Sunday, December 11, 2005

Animation: It’s the Script That Counts

There’s an interesting article in this month’s Fast Company (subscription required) that discusses how small companies are getting into the computer animation business, using off-the-shelf software and workstations to create films at a fraction of the cost of those from Pixar and Dreamworks Animation. However, hardly mentioned, if at all, is the importance of scripts in the success of animated films.

Over the past few years, along with the mega-hits The Incredibles and Shrek II, we also got films such as Valiant and Robots, both of which disappeared from theaters in a few weeks after their releases. All four movies were well-animated; in fact, Robots came from the same studio that produced the hit Ice Age.

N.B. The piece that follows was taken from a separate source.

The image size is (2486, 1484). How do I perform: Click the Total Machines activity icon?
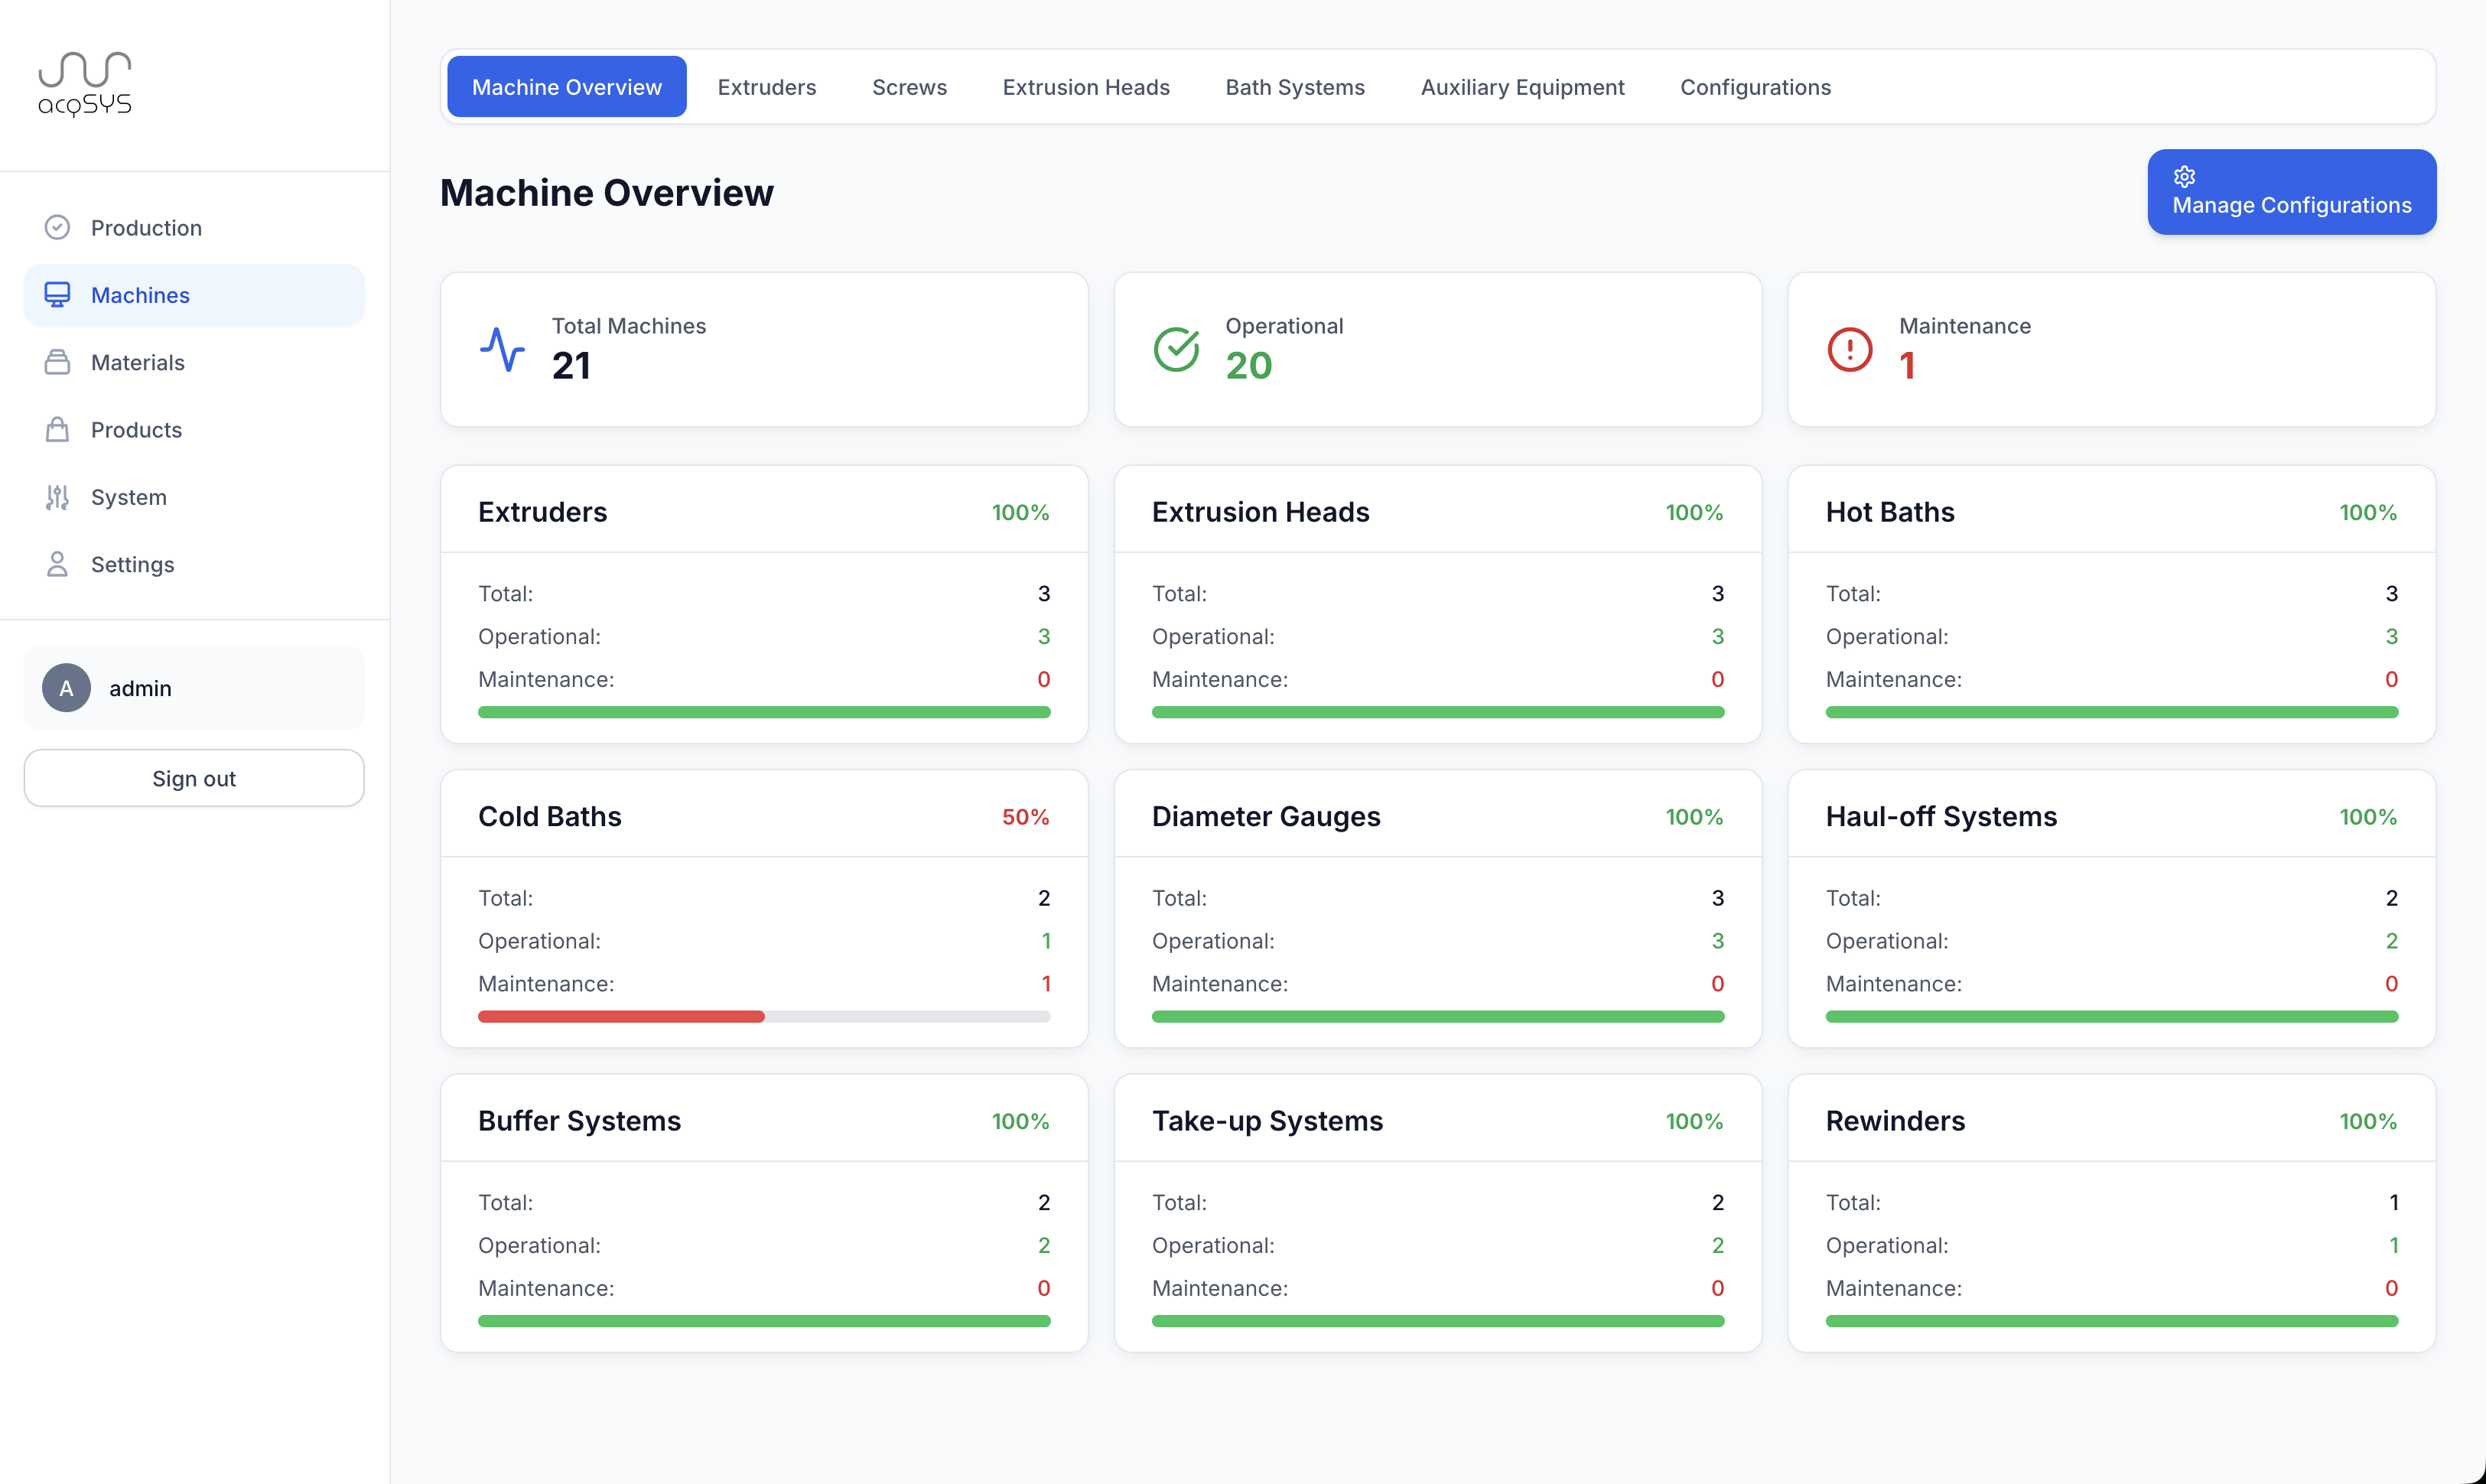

However, almost every review of the films came down to the scripts: Brad Bird’s script was nominated for Best Original Screenplay at last year’s Oscars. Valiant and Robots, on the other hand, were panned by critics for their scripts, even though Robots was praised for its animation.

Perhaps a better example is The Polar Express. The characters had almost creepy features, but the story was strong enough to make the film one of the biggest hits of last Christmas.

The impact of scripts doesn’t just apply to fully-animated movies. Star Wars Episodes I and II, Hulk and Van Helsing were all criticized, not for the quality of their animation but rather for their scripts. While the Star Wars movies still did very well at the boxoffice, their performance (especially Episode II) was below industry expectations. Hulk and Van Helsing both performed much worse than their pre-release estimates. (In fact, many audience members were text messaging their friends while they were watching Hulk, telling them not to bother seeing the movie.)

My point is that while the animation is very important, the story and script are far more important. By focusing on the technology rather than the writing, it’s easy to draw the wrong conclusions. Yes, animation technology has gotten much cheaper, and excellent animators can be found worldwide, but they’re only as good as the scripts they’re given.